┌─ EXCERPT
On March 4, 2010, the Institute for Justice filed a civil rights lawsuit, Chauvin v. Strain, in the U.S. District Court for the Eastern District of Louisiana against the Commissioners of the Louisiana Horticulture Commission seeking to have Louisiana’s anti-entrepreneur, anti-competitive and anti-consumer florist licensing scheme declared unconstitutional. Institute lawyers will argue that there is no legitimate justification for excluding even a single person from a harmless occupation like floristry on the grounds that government officials believe that person lacks sufficient qualifications or is not talented enough to do the work. Among our sacred rights as American citizens is the ability to earn a living in the occupation of our choice free from arbitrary or unreasonable government interference. By presuming to determine who is good enough to work in a harmless occupation like floristry, Louisiana violates that right.

An Unconstitutional Arrangement: Louisiana’s Florist Licensing Regime

Only one state in the nation imposes any type of testing or credentialing requirement for people who want to earn a living arranging and selling flowers. Louisiana alone requires individuals to pass an exam in order to work as a licensed florist. (This is the Institute for Justice’s second challenge to this law. The first was left unresolved after IJ’s clients either passed away or were forced out of the state as a result of Hurricane Katrina.) There are no public health or safety justifications for testing florists prior to allowing them to arrange and sell flowers. There are also no “consumer protection” or “industry enhancement” rationales to justify the license requirement.

The licensing exam, which is offered four times a year, consists of two parts: A one-hour written test and a four-hour practical test. 1 The exam’s written component covers such topics as design principles, color schemes, flower and foliage types, plant care, and the mechanics of flower arranging. The practical component requires applicants to create four separate floral arrangements in four hours. The practical exams are graded by three to six judges who are working licensed florists. The notion that anyone beyond consumers themselves should make subjective judgments about who is and who is not “good enough” to make and sell floral arrangements is outrageous enough. And yet Louisiana compounds that outrage by empowering the very people most likely to abuse that power—working state-licensed florists—to sit in judgment of the very people who wish to compete against them. Louisiana thus empowers a small group of licensed florists to decide who may compete with them and who may not.

The 13-member Louisiana Horticulture Commission administers the florist-licensing scheme, including the highly subjective licensing exam. 2 Applicants must pass both the written and the practical portions of the exam with a score of at least 70 percent. 3 The Commission also regulates a variety of other horticulture related industries, including nursery stock dealers, cut flower dealers, landscape architects, flower wholesalers, landscape contractors and utility arborists. 4 People who sell “cut flowers,” as opposed to floral arrangements, are only required to have a certificate, which is available to anyone for $70 per location where the certificate holder intends to sell cut flowers; 5 no license or certificate is required to prepare arrangements using dried plants or artificial materials. 6 So any person in Louisiana may sell a rose or baby’s breath by themselves, but if they want to put them together and sell them, then they must become a government-licensed florist.
└─
* SHORT PROBLEM 1
Please copy the listing lines, starting with the line with "Click 上海生物医学工程有限公司 supplier" and going on through the line with "Screen dimensions: 1165x815", switching "red" to "blue" and keeping everything else the same. Return only those lines.
┌─ PROVIDED RECORDS
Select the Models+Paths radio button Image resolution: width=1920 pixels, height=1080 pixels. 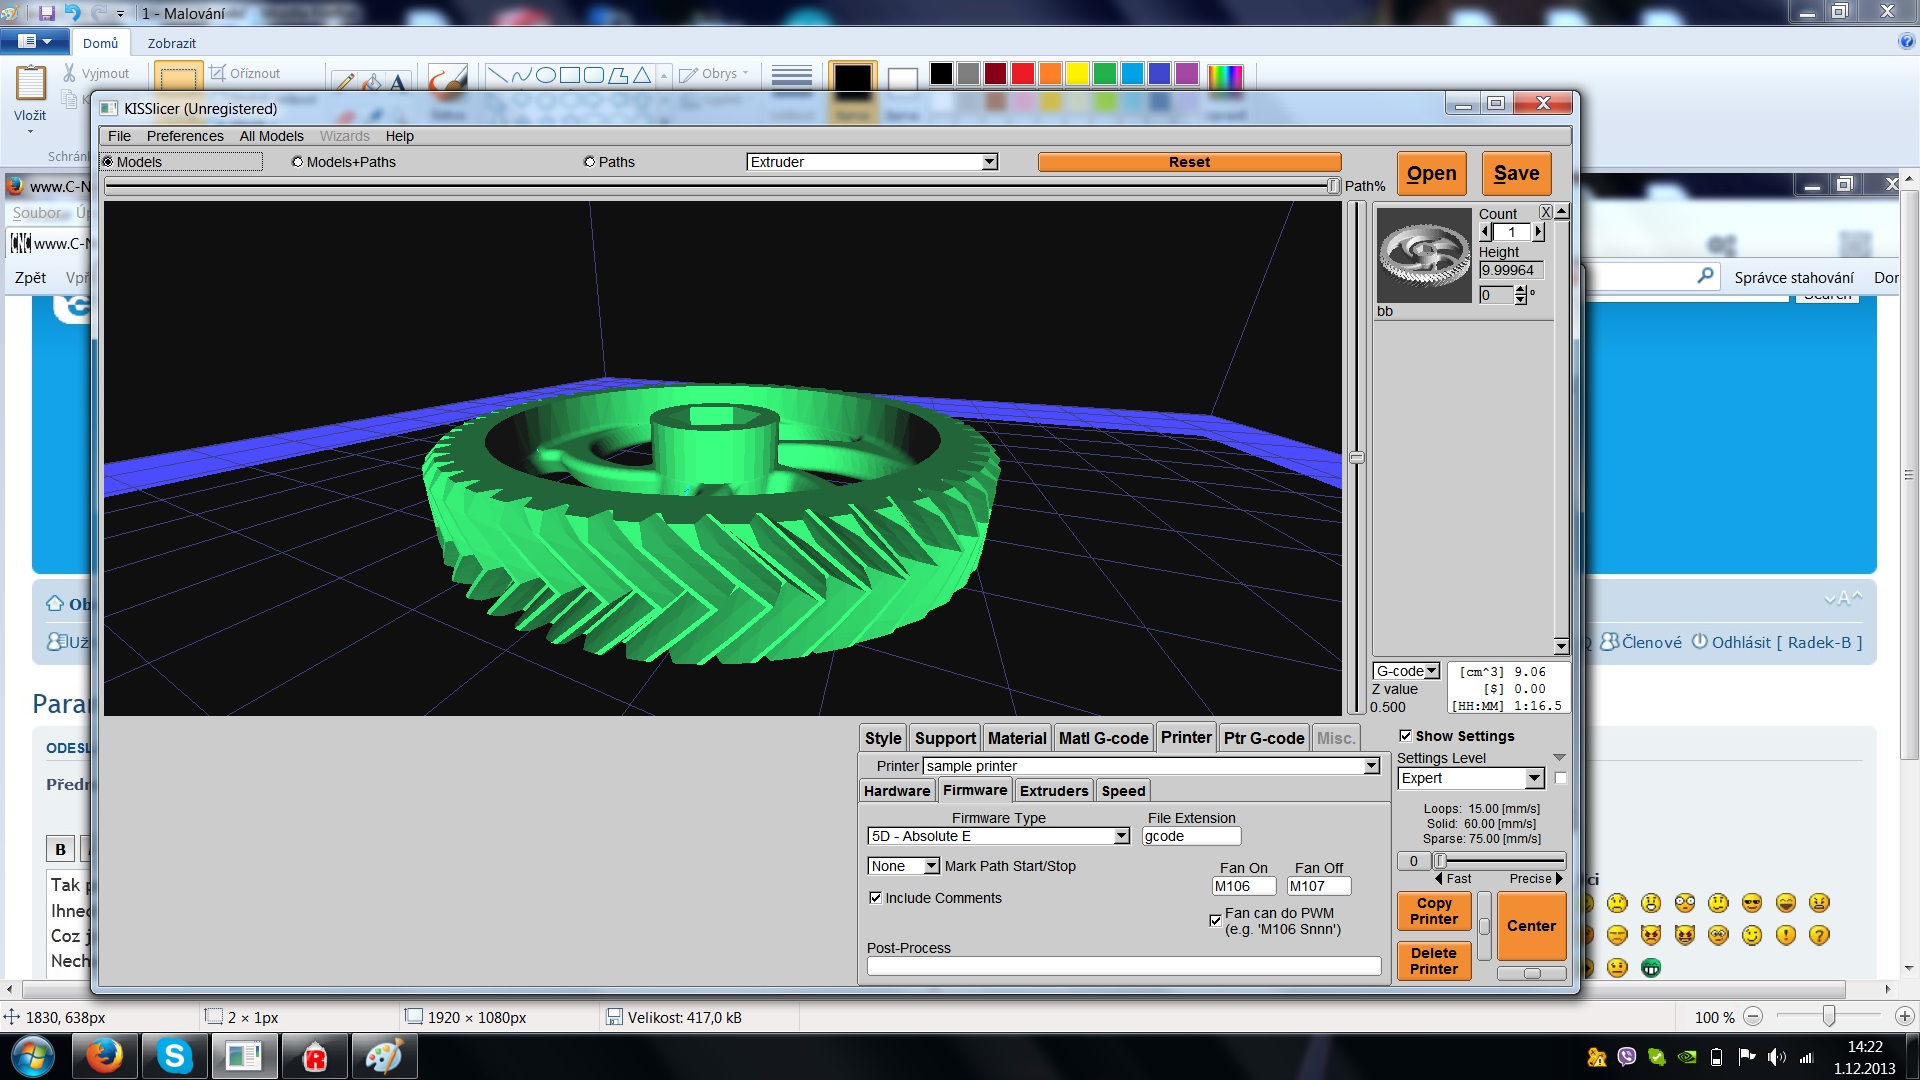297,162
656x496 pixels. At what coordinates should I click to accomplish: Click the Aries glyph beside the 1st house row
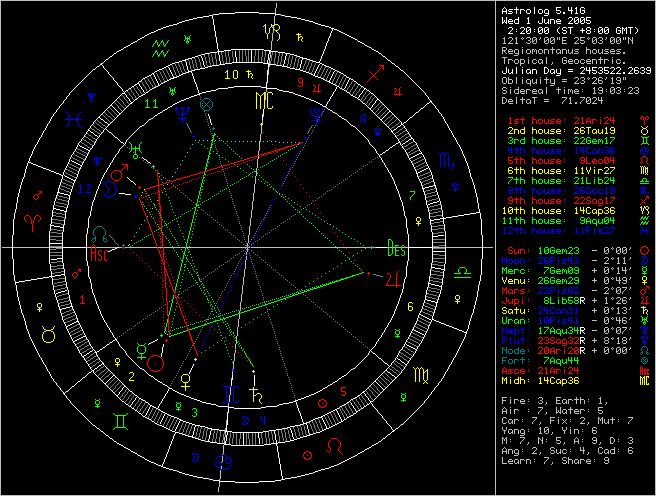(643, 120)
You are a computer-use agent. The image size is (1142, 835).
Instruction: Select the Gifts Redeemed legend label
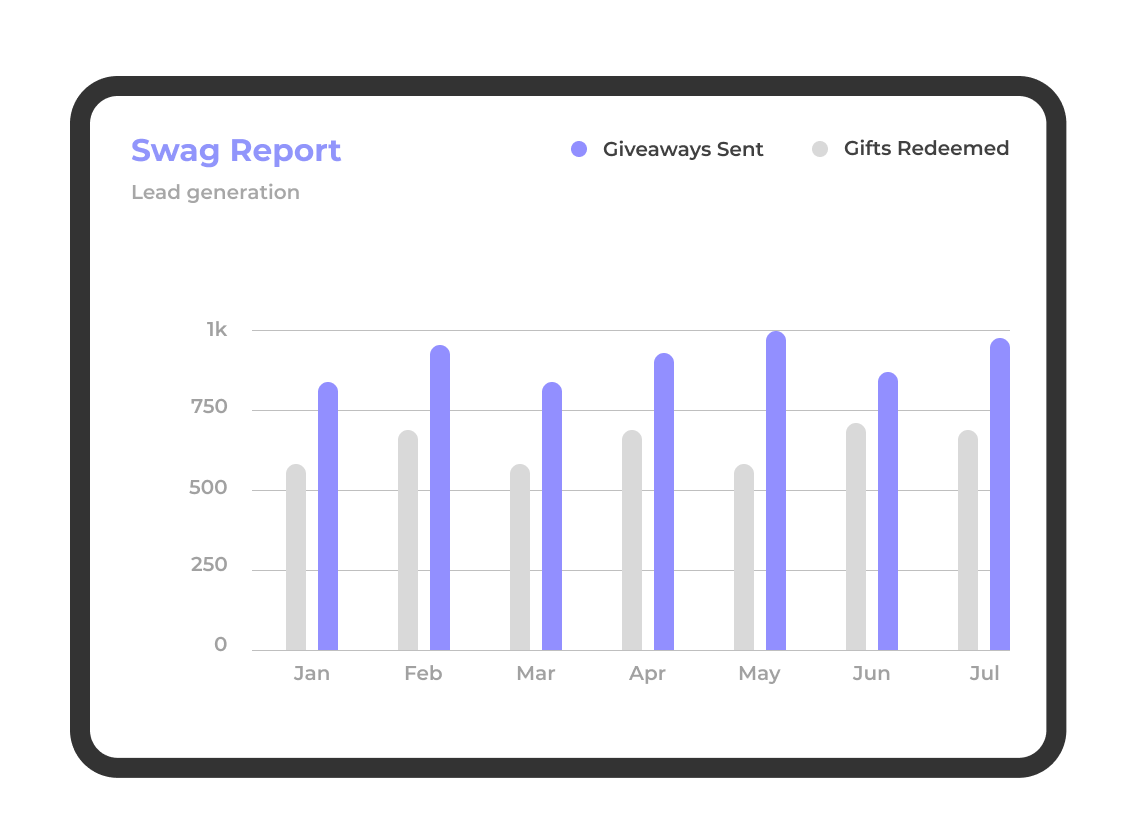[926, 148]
└─
┌─ PROVIDED RECORDS
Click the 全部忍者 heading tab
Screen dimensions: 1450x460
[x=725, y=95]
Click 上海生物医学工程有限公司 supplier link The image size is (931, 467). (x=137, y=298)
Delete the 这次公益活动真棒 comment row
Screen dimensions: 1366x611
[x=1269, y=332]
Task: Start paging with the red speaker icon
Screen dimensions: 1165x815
└─
┌─ PROVIDED RECORDS
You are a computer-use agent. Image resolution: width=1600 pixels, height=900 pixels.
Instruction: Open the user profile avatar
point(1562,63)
└─
* SHORT PROBLEM 2
Pick up the passage on Louisiana's florist licensing law and continue it after its last sentence.

* RESULT 1
Click 上海生物医学工程有限公司 supplier link The image size is (931, 467). (x=137, y=298)
Delete the 这次公益活动真棒 comment row
Screen dimensions: 1366x611
[x=1269, y=332]
Task: Start paging with the blue speaker icon
Screen dimensions: 1165x815

* RESULT 2
Arranging flowers is a creative, artistic process in which beauty is very much in the eye of the beholder. What some people find beautiful, others will find unappealing. An avant-garde’s cutting-edge design may be a traditionalist’s eyesore. But that is precisely how art stays fresh—by constantly experimenting, reinventing and transforming itself. Artistic vocations, like flower arranging, or painting, or photography or even writing, must be allowed to do the same and should not be stifled by government-imposed orthodoxies. Not surprisingly, there is widespread agreement among even licensed florists that the knowledge and skills tested on the exam are outdated and bear little relation to the skills that modern florists actually need. And despite a cottage industry of floral design schools that “teach the test,” neither taking a test-preparation course nor even having years of experience arranging flowers appears to be any predictor of who will and who will not pass the exam. Regardless of the quality of the exam, the fundamental point is that it is not the government’s place to demand such an exam in the first place as a requirement to practice this occupation. All that should be needed to get into business in Louisiana as a florist are a passion for the job and a desire to please her customers.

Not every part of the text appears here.